Engineering
Connection
Insights from Healthcare Executives
A Playbook for Purposeful
Networking in ACHE Chapters
By Adrian Parker, FACHE
Member-at-Large, ACHE of South Florida
Introduction
You’re One Conversation Away From Your Next Opportunity
In healthcare leadership, careers are rarely built in isolation. They are shaped through
relationships, shared experiences, and meaningful conversations that open doors to new
perspectives and opportunities. Within the American College of Healthcare Executives
(ACHE), networking is not a social courtesy—it is a strategic leadership competency.
Yet many chapter events unintentionally leave networking to chance.
What if, instead, we engineered connection?
Across ACHE chapters, we gather leaders at educational programs, site visits, panels,
Congress meetups, and social events. We carefully curate speakers and secure
continuing education credits. But the most transformative moment of the evening may not
happen on stage—it may happen in a brief exchange between two members.
In South Florida, we often say: You’re one well-designed conversation away from your next
opportunity.
That conversation may introduce a mentor. It may spark a board appointment. It may lead
to a role you never anticipated. But it rarely happens by accident.
It happens by design.
For chapter leaders, the opportunity—and responsibility—is to create environments
where meaningful networking is accessible, inclusive, and structured.
Before designing a networking event, it helps to understand the types of networkers
typically present:
The Pro – Enters prepared, exits with follow-up secured.
The Pathfinder – Intentionally builds evolving relationships.
The Social Butterfly – Energizes the room but may leave without depth.
The Homer – Sticks to familiar faces.
The Loner – Waits to be approached.
The Lurker – Hovers on the periphery waiting for the right time to engage.
The Procrastinator – Waits until last minute to engage, often rushing interactions.
The Hog or Torpedo – Dominates or interrupts conversations.

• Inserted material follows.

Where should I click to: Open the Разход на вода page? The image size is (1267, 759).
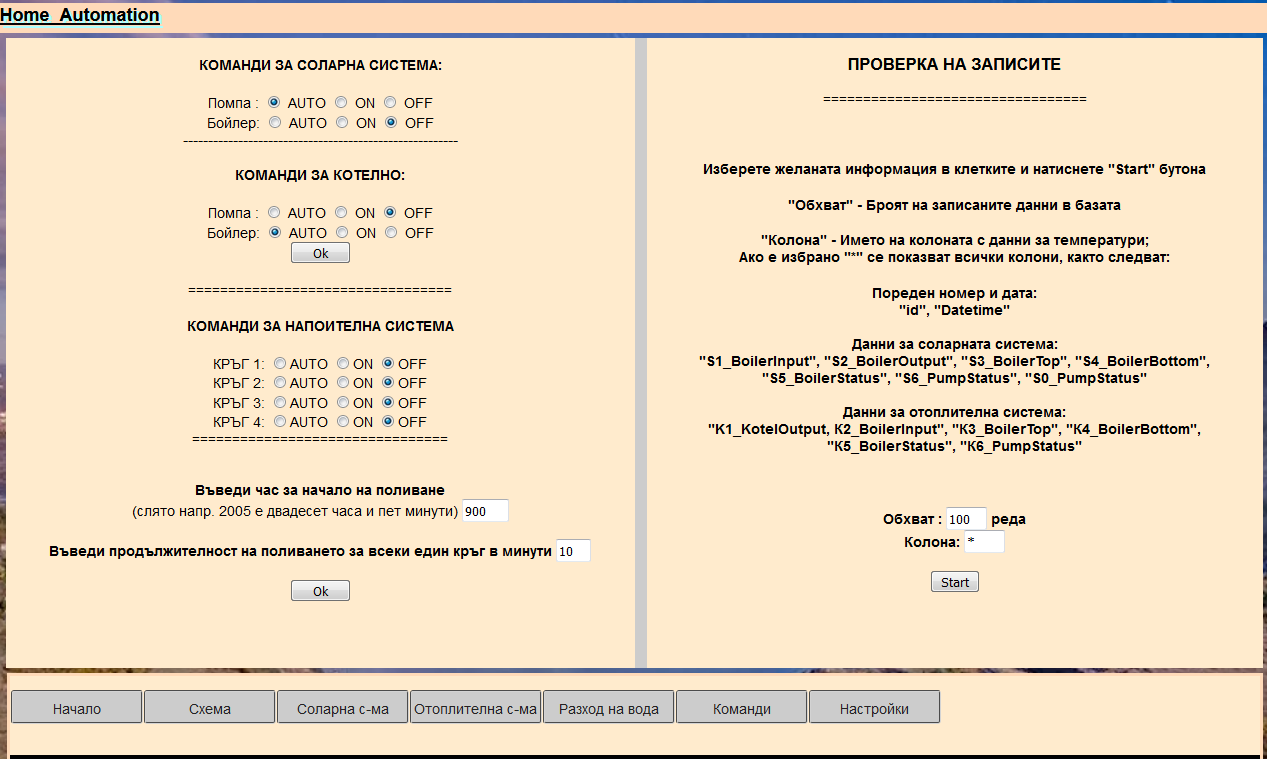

Networking as a Chapter Leadership Responsibility
Understanding Who’s in the Room
Networking is often misunderstood as transactional: exchanging business cards, adding a
LinkedIn connection, or meeting “the right” executive. In reality, purposeful networking is:
Relationship-driven, not role-driven
Mutual, not one-sided
Ongoing, not one-and-done
Senior executives consistently offer the same advice:
Network for relationships, not jobs.
Networking is a lifelong process.
The follow-up is where real networking happens.
Chapter leaders play a pivotal role in reinforcing this mindset. When we model inclusive
introductions, facilitate cross-career-stage conversations, and normalize follow-up,
networking becomes part of the chapter’s culture—not an afterthought.